“Cruel and Spiteful” Care Worker Jailed After Leaving 87-Year-Old with Dementia on Floor for 2 Days
A care worker who left a frail elderly woman on the floor for two days has finally been sentenced and put in jail. The victim’s family is happy to finally have some justice but still appalled that someone could wilfully do something so terrible to another human being.
The incident occurred in December 2017, a few months after 22-year-old Lena Hakurotwi started working for Nationwide Care Services in Derby doing home visits for elderly patients. One of her clients was an 87-year-old woman with dementia, and she was supposed to be visiting her home three times per day.
However, when the frail senior fell on the floor one day and Hakurotwi found her sitting with her back against a chair, unable to pull herself up, Hakurotwi says she was couldn’t pick her back up and get her into her bed. Instead of asking for help, however, she simply left the woman on the floor for two days. Hakurotwi claims to have given the woman food and made her comfortable on that and each subsequent visit, but when she was discovered, she had no food or water and only a folded slipper for a pillow.
It seems the elderly woman would very likely have died there if it weren’t for the intervention of her granddaughter, who found her “shaking and cold” on the floor and called 999. The senior was taken to the hospital and treated for hypothermia.
“My mother was completely helpless in that situation and it breaks my heart that she was cold and afraid for so long and couldn’t call us,” says the victim’s daughter. “I have no doubt in my mind that if she had left my mother on the floor for a second night she would most certainly have died there.”
The family went over a year without any justice for their grandmother, until early 2019, when a court heard the case, and a judge sentenced Hakurotwi to 26 weeks in jail, 200 hours of community service, an 8 am to 8 pm curfew, an £85 fee, and a £115 victim surcharge.
“I am relieved that it’s all over and that there has been at least some accountability for the awful treatment of my mother,” says the victim’s daughter. “It has taken a very long time to get to this point.

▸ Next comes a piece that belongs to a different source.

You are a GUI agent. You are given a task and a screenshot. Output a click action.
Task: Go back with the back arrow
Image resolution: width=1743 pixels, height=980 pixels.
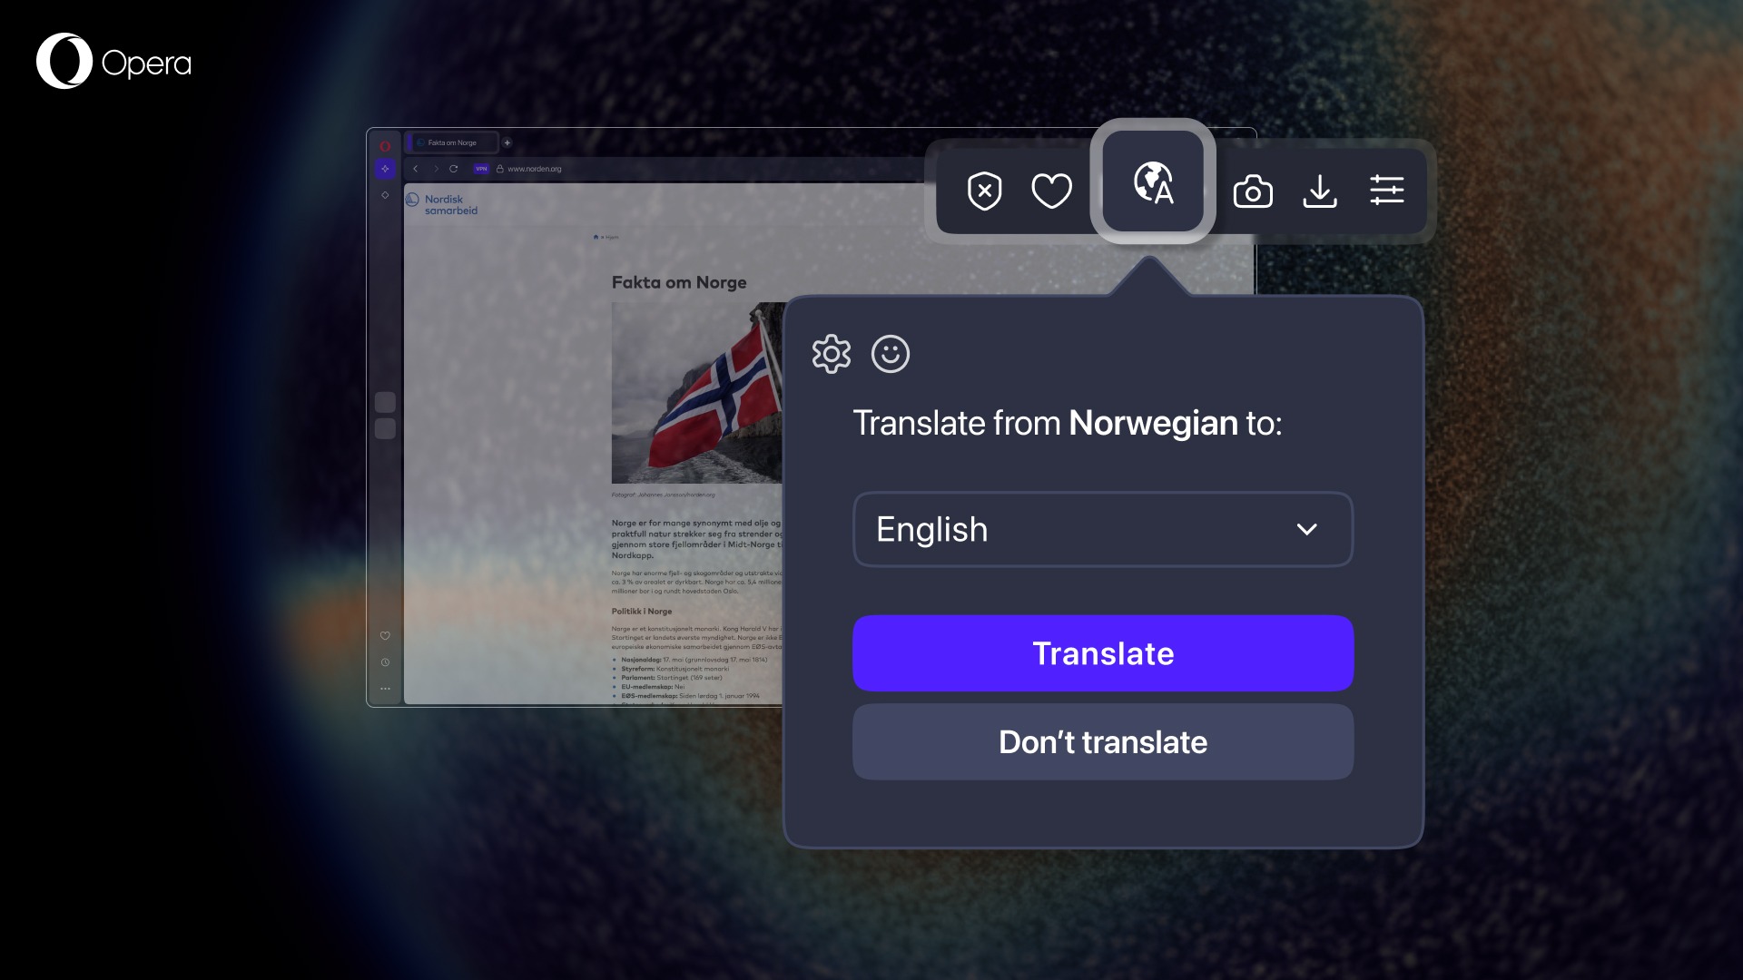(416, 169)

How the carer could have left my mum in that situation for so long fills me with rage. I still can’t bear to think of my tiny mum lying on the cold floor overnight.”
Birmingham-based Nationwide Care Services was rated as “inadequate” 18 months before the incident, but director Hamait Ali states that the company has since made changes and passed Care Quality Commission (CQC) inspections with a “good” rating.
The company insists that it has shed “blood, sweat and tears” ensuring the highest level of care for their clients and that Hakurotwi had five days of training and a job shadow with a more experienced employee before being sent out on her own. The victim’s family, however, says it shouldn’t have taken any training at all to know to get help for someone who has fallen and can’t get up.
“As far as the suspended sentence goes, I still can’t imagine that many people would need much training to seek assistance for a frail elderly person who has clearly fallen on to the floor,” says the elderly woman’s daughter.
“A five-year-old would have called 999. To visit three times and not seek help, leaving food out of reach, is intentionally cruel and spiteful in my eyes, trained or not.”
It is heartbreaking that things like this still happen to people in our modern society. If you believe an elderly person is being abused or neglected, please do not hesitate to alert the family and authorities to keep similar incidents from happening to more people.